Once in position, the machine robotically lowers itself and then simultaneously punctures each egg with a rack of hypodermic needles.
Through these needles, a mix of vaccines and antibiotics is injected into the egg — and so into the unborn chick inside, which three days later will hatch out.
If the scene sounds like something from a science-fiction film, then that is hardly a surprise. Today, large-scale poultry production has precious little to do with green fields and ruddy-cheeked farmers.
Every year, more than 40 billion chickens are slaughtered worldwide for meat, the vast majority of them intensively factory-farmed.
The bottom line is profit. All that matters is the volume in which these animals, bred to hit their genetically-modified slaughter weights within 35 days of hatching, can be churned out.

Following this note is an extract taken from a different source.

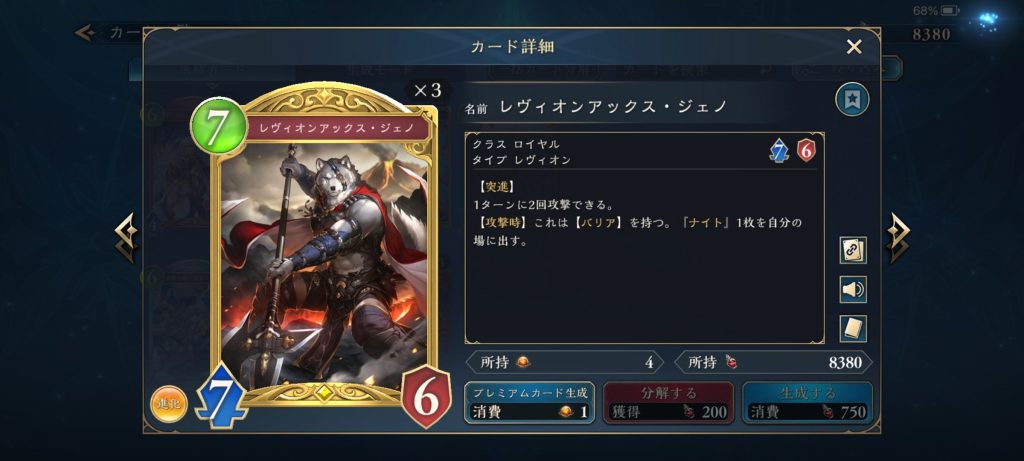This screenshot has width=1024, height=461.
Task: Tap the back arrow at top left
Action: pos(86,33)
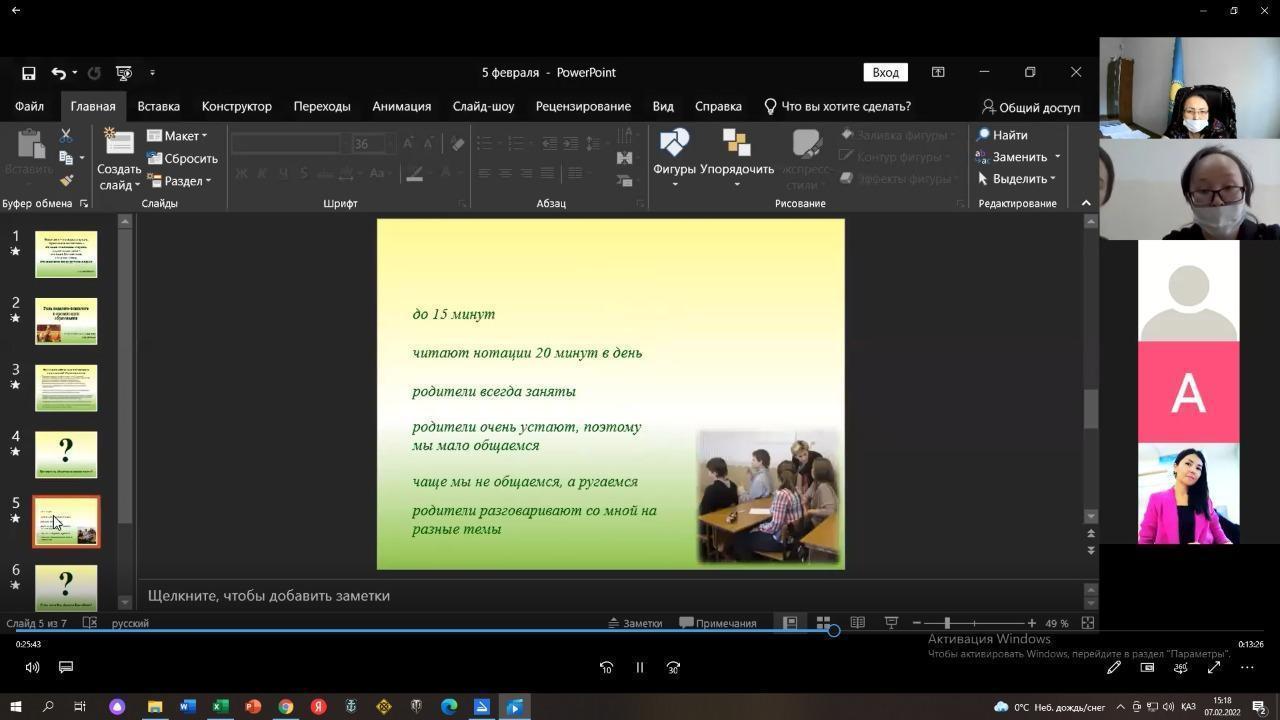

Given the intensity of the production systems (raised in sheds of 50,000 birds, each will be lucky to have the space of a piece of A4 paper in which to live), the dangers of disease are massively magnified.
And so it is to prevent this that the chickens are vaccinated before birth against common diseases.
They are often also dosed up with antibiotics — a preventative measure that is easier and cheaper than dealing with individual illnesses at a later date.